# Homes and buildings where to buy



## smoke627 (Nov 16, 2011)

First time posting here been lurking around for some time. Looking for buildings kits plastic cheap. Spent a lot of time and money in the last few years getting terrain and track all done now time to move on to structures and I have found out that they are not very cheap. I am planing on scratch building most of it but would really like detailed buildings as the focal points. That being said where are some good places to buy these kits cheap at. Thanks in advance for any feed back.


----------



## MichaelE (Mar 7, 2018)

You might find some good deals on e-Bay. I wouldn't know where else to look for cheap building because none of them are.

Flea markets and garage/yard sales might be another option.


----------



## wvgca (Jan 21, 2013)

i threw out a couple dozen small / mid sized buildings because the shipping was greater than the value of the building itself ... older buildings, but still ??
by the way, the scale is HO , and i'm from Canada


----------



## Dennis461 (Jan 5, 2018)

Try craigslist. Here in NJ USA, I find buildings average $3 for the simple train set low detail buildings when people get rid of there layout.


----------



## smoke627 (Nov 16, 2011)

I didn’t think of Craigslist good call on that one. eBay seems to be hit and miss. Anybody have any luck from thrift stores.


----------



## Lehigh74 (Sep 25, 2015)

My wife has picked up some winners at thrift stores. You might also have some luck at train meets.


----------



## CTValleyRR (Jul 26, 2014)

If your overriding criteria is cheap, then you can't do much better than hanging around eBay, Craigslist, and estate sales / train shows hoping something will show up.

Personally, since you're just planning in buying a few, I would decide what you want and look for the best price you can find on it.


----------



## smoke627 (Nov 16, 2011)

Thanks for all the feedback.


----------



## J.C. (Dec 24, 2016)

### Tasks
1. Using the forum thread about buying model train buildings, answer these questions, one per line:
(a) What scale does wvgca say the discarded buildings were?
(b) What average price does Dennis461 report for simple buildings on craigslist?
(c) Where has Lehigh74's wife picked up some winners?
2. In the forum thread about buying model train buildings, rewrite the paragraph beginning "First time posting here" in two or three shorter sentences, keeping its main facts.
3. Extend the forum thread about buying model train buildings from its last line.

### Recorded data
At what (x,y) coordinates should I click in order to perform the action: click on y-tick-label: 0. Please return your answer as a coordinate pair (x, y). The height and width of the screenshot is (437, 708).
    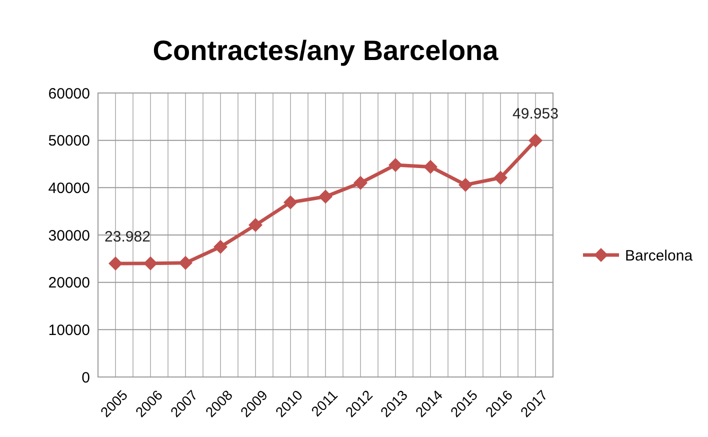
    Looking at the image, I should click on (86, 378).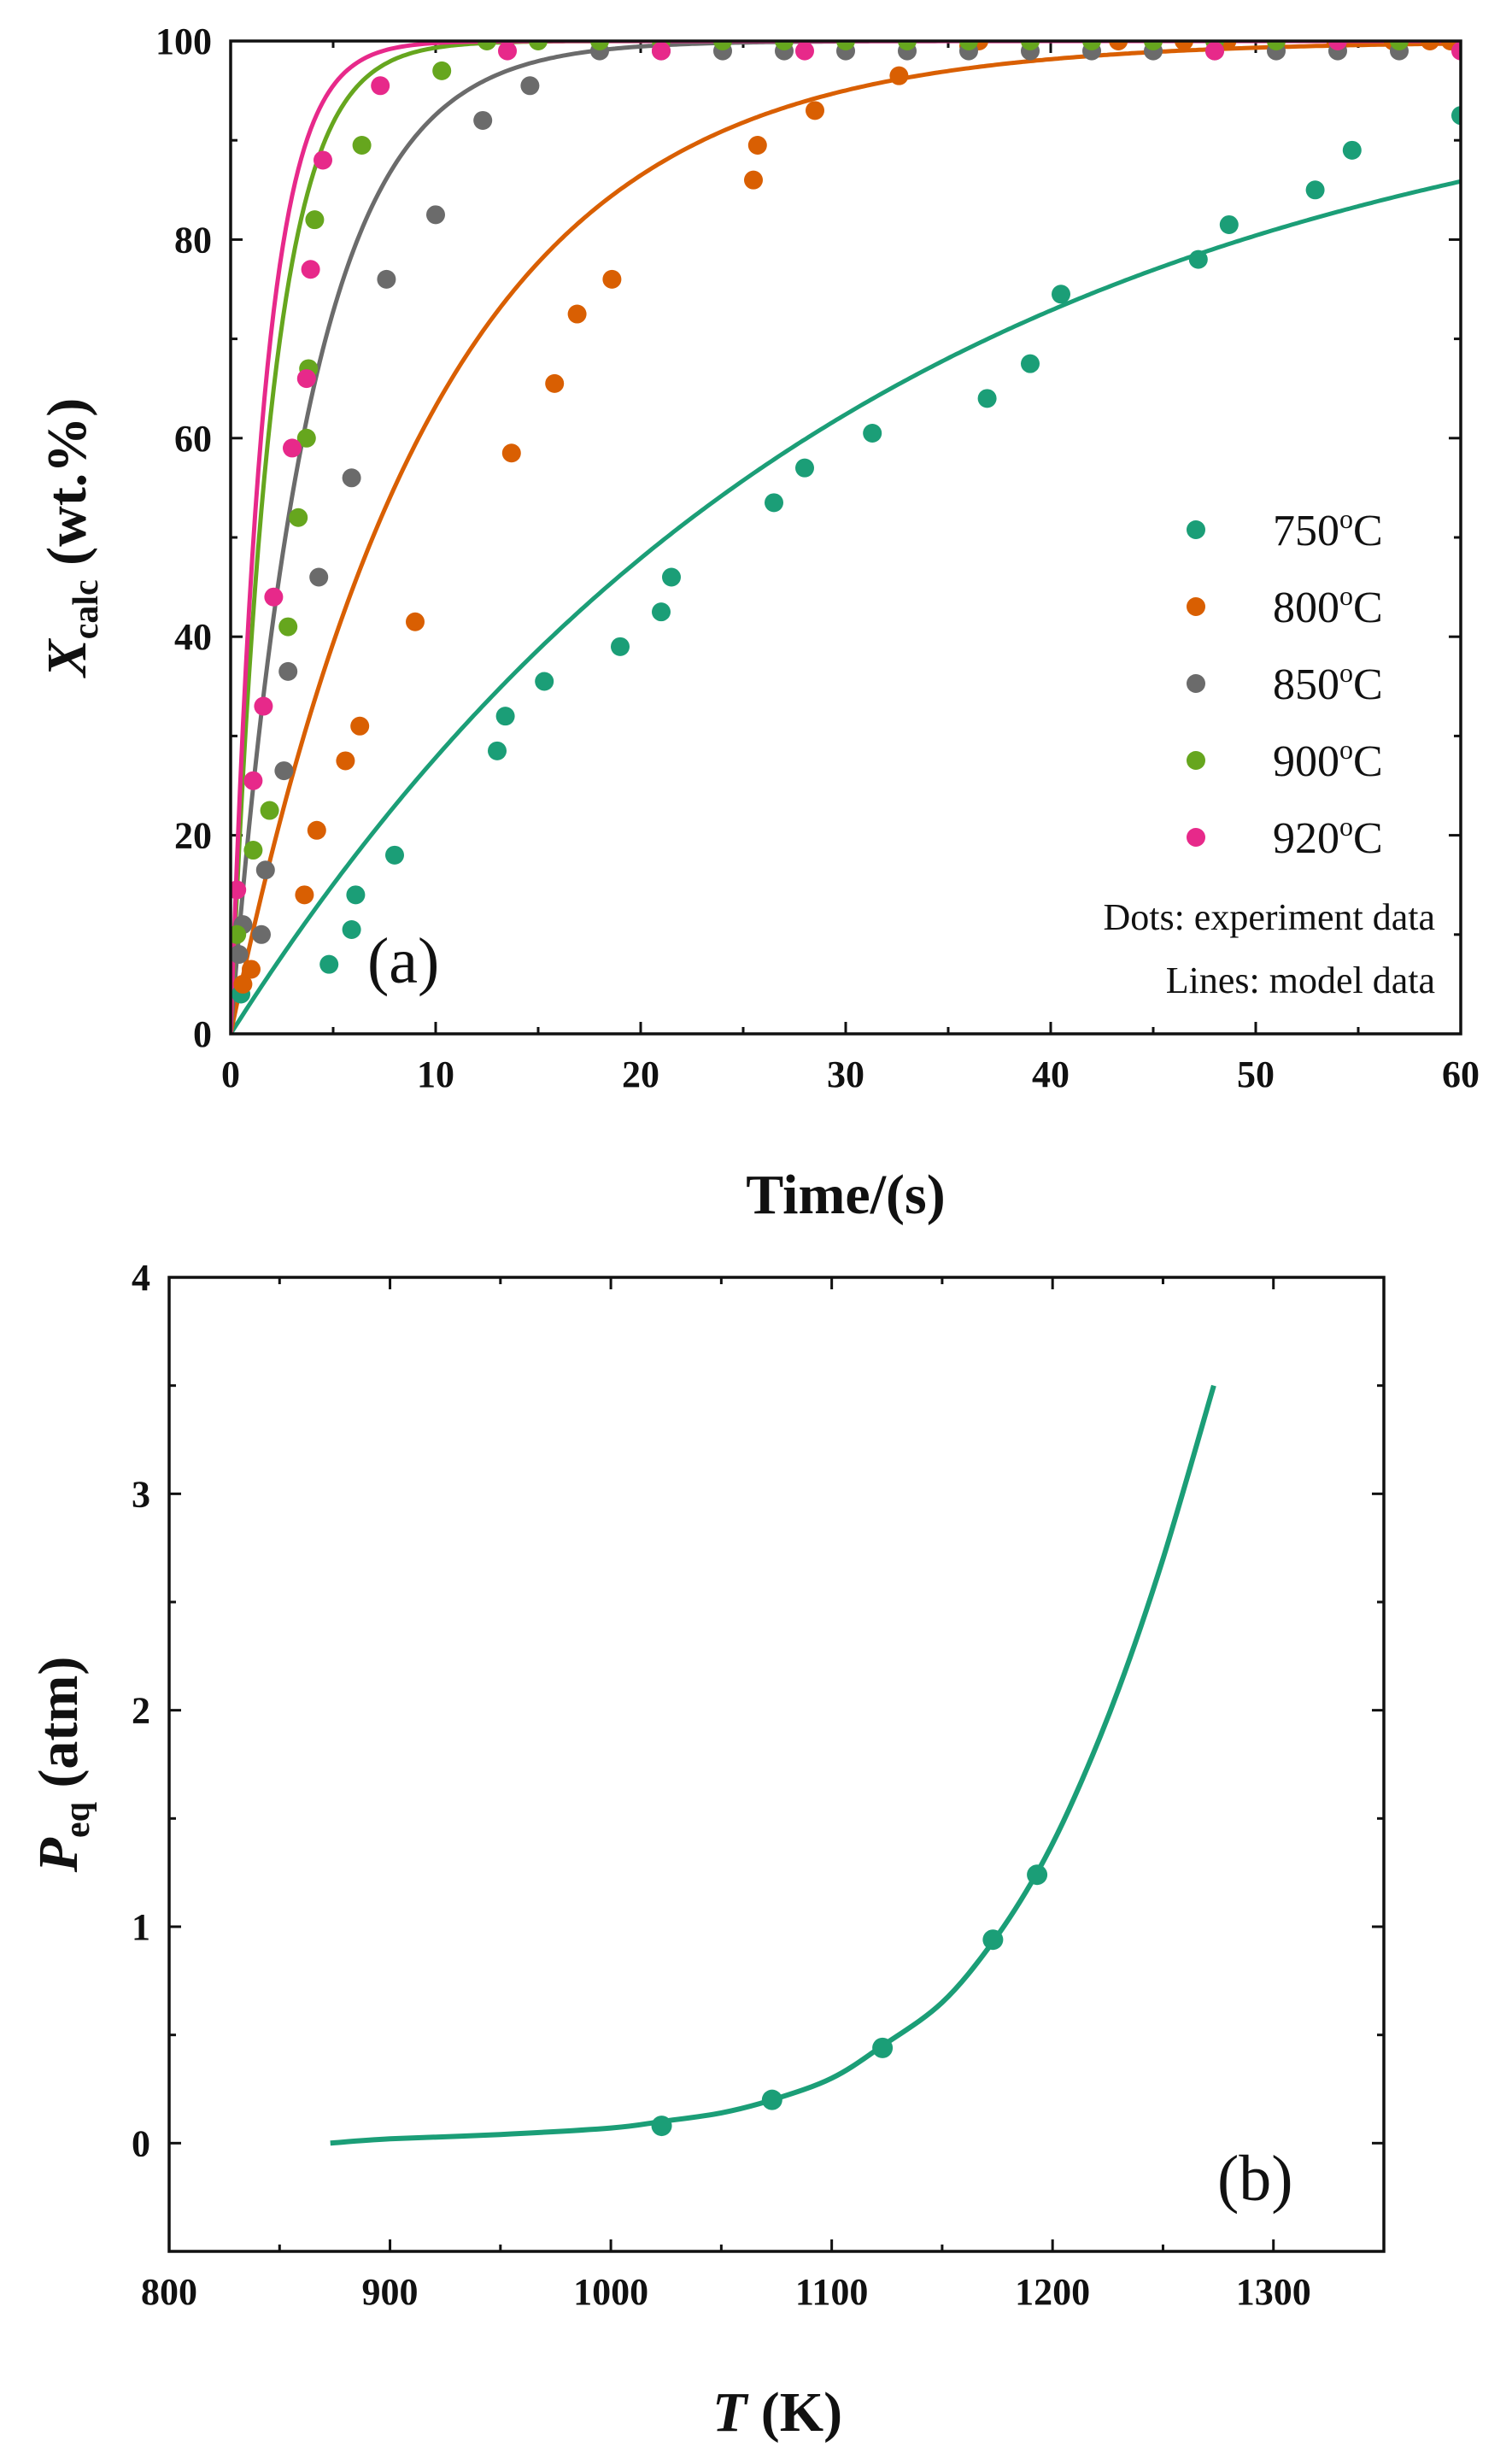  What do you see at coordinates (390, 2292) in the screenshot?
I see `x-tick-label: 900` at bounding box center [390, 2292].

### Answers for the exercise
1.
(a) HO
(b) $3
(c) At thrift stores

2. After years of spending time and money on terrain and track, the poster is moving on to structures and has found them expensive. Most will be scratch built, but detailed buildings are wanted as focal points. The poster asks where to find cheap plastic building kits.

3.
if you are going to scratch build , you can build structures that are detailed for about 1/4 or less than a comparable plastic kit or about 1/10 the cost of a laser cut wood one. The one in link cost about 15 to 20 $ http://www.modeltrainforum.com/showthread.php?t=112170


----------



## gary60s (Nov 4, 2013)

here's a link to many scratch build plans: http://www.modeltrainforum.com/showthread.php?t=39505


----------



## smoke627 (Nov 16, 2011)

Thanks for the link. There is a lot of good info there &#55357;&#56397;&#55357;&#56397;&#55357;&#56397;


----------



## J.C. (Dec 24, 2016)

this is where I get a lot of my plans http://www.loc.gov/pictures/collection/hh/ in the search window type in the kind of structure your looking for and word drawings (house drawings) after search s complete there will be a square for surveys only check it and will correlate photos if there are any and drawings together. you can add words to search like brick , clapboard or wood. there is a lot of material in site all with real feet and inches . if you have any other questions ask away.


----------



## smoke627 (Nov 16, 2011)

Thanks J.C.


----------



## MichaelE (Mar 7, 2018)

Several nice buildings and kits are in the FS forum now. If I was doing a NA railroad I'd have snapped those up.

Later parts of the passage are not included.